RADIO STATION LICENCES

Senator WALTERS:
TASMANIA

-Will the Minister representing the Minister for Post and Telecommunications tell members of the community at large what action they personally can take to voice their opinions as to whether any particular radio station should or should not have its licence renewed? Would their opinions be taken into consideration if they were so expressed? Does the Minister consider that the public should have a say in this regard? I am referring to the continual representations I receive regarding radio station 2XX, which is a station that is guilty of putting over offensive material, and the fact that people -

Senator Georges:

– I rise to a point of order, Mr President. I think it is Senator Walters ‘ red jacket which inflames me. The honourable senator has asked her question. The question is clear. She does not need now to debate the question by bringing in material that is offensive.

The PRESIDENT:

- Senator Walters, I ask you to couch your question in direct terms.

Senator WALTERS:

– My question is inspired by the fact that people feel that there is nothing that they personally can do.

Senator CARRICK:
LP

– I sympathise with Senator Georges; I can quite understand how anyone would be stimulated by Senator Walters.

Senator Keeffe:

– I raise a point of order, Mr President. I think that the Minister should be requested to withdraw that remark because it is sexist in nature and should not be made.

The PRESIDENT:

– That is not a point of order.

Senator CARRICK:

-Senator Walters asked me first of all, in general terms, what action any member or members of the community could take to express a viewpoint as to whether a particular radio licence should be renewed. Radio licences of a general nature- that is, those within the commercial field- come before the Australian Broadcasting Tribunal at regular intervals. Under the Broadcasting and Television Act the Tribunal has the responsiblity of receiving public approaches and analysing those approaches. Therefore members of the public, both individually and in groups, have a direct ability to influence the renewal of licences.
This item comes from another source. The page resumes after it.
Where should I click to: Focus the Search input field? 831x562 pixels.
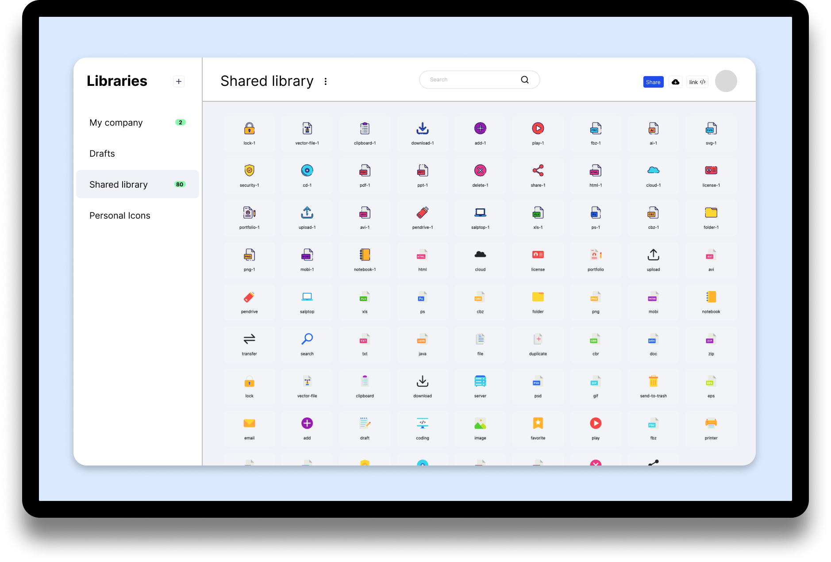click(469, 80)
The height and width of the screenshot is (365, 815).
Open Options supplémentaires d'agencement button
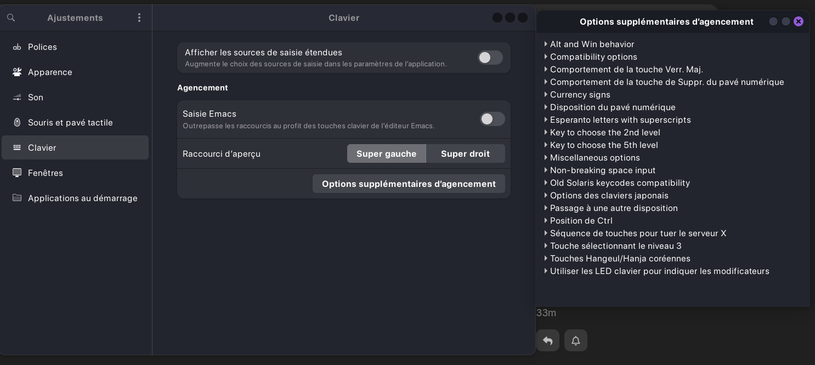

Any person or persons holding strong views should be encouraged to acquaint themselves with the facilities available to them through the Australian Broadcasting Tribual. The problem is that 2XX was set up basically to operate under a university licence but now it is seeking to widen its licence in order to operate as a community station. I must confess that the precise nature of appeal for such a change escapes me for the moment. I will obtain that information.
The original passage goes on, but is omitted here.